Principles of microservices
The way to ensure you extract the value from microservices that are promised, is to adhere to these principles:
- Model around business concepts – keep looking for the seams around which service boundaries can be formed
- Adopt a culture of automation – everywhere and use this as the foundation
- Hide internal implementation details – to ensure that we can keep the microservices autonomous, not requiring our consumers to change when we make changes
- Decentralise all the things – to avoid tight coupling between services
- Independently deployable – so we can get features out faster without slowing down the rest of the system’s development
- Isolate failure – to avoid cascading failures
- Highly observable – with more moving pieces, it is more important to understand how they are all performing
How can we build on what we have already achieved?
On the surface of it you might be worried that this new world requires us to discard what has come before and re-build (again). However, mercifully, this is not the case. This step, of moving to a microservices framework, is another along the journey path to cloud (native applications).
The Software Defined Data Centre (SDDC) delivers on centralised control through policy enforcement and automated configuration of virtualised components for all parts of the infrastructure. As we have seen these are foundational elements for improving agility, availability and scalability. They are also the same foundational elements required for underpinning a move to microservices on-premises. Off-premises approaches include Platform as a Service offerings like Heroku, Pivotal cf and AWS, where these elements are provided for you.

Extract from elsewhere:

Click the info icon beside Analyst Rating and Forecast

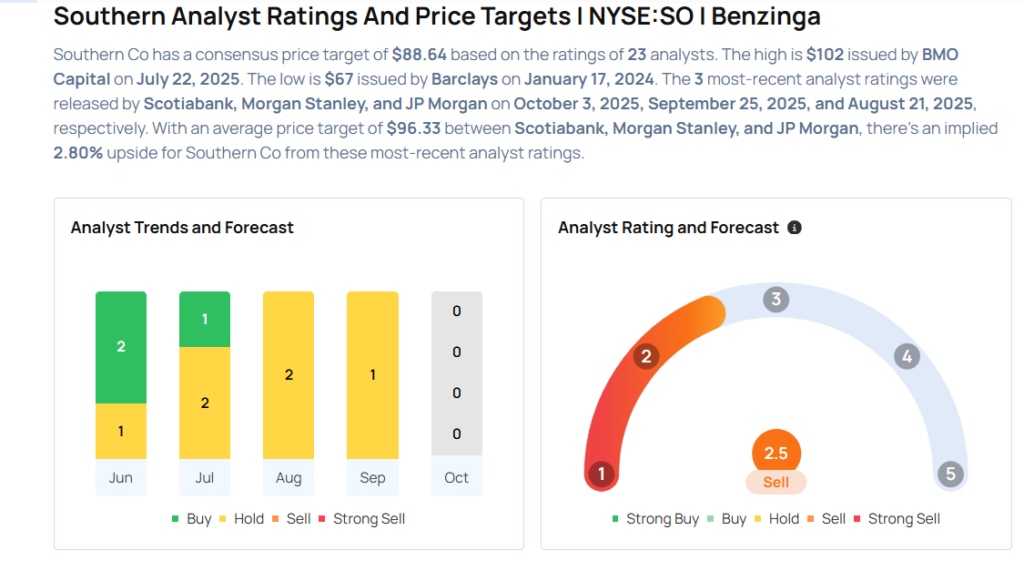[795, 228]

Whether you decide to deliver a microservices capability on- or off-premises:
- APIs are the key to automation of the end-to-end workflow.
- It is important to break down the workflow into the smallest possible units (aka pipelines). And each pipeline creates an artifact.
- Automate as much as you possibly can.
- Add/enhance the quality of the logs (failures, success info).
- Provide visibility and action items where intervention is required.
Automation is so critical and it goes hand in hand with Orchestration. In a microservices approach there will not be a single tool in isolation, which will address all your needs across the SDLC. You will most likely live in a world where you will have 6, 8, 10 or even more disparate tools across continuous integration and build, issue and project tracking, version control and automated testing. This makes orchestration across tools a necessity.
As part of the VMware SDDC approach, vRealize Code Stream provides an integration and orchestration framework for pipeline development. Internally this framework is based on Jfrog Artifactory and vRealize Orchestrator. Out of the box a variety of plug-ins for tools across the SDLC are supported. This approach of “integrate and extend” allows you to leverage your existing investments and developers can continue to use their favorite tools.
This makes the SDDC the perfect platform on which to establish the infrastructure provisioning automation, containerisation, automated testing and continuous delivery on-premises. And this is precisely what is needed to underpin the transition into these loosely coupled and highly cohesive microservices that will enable you to be the new market disruptors, rather than being the Kodak film disruptees.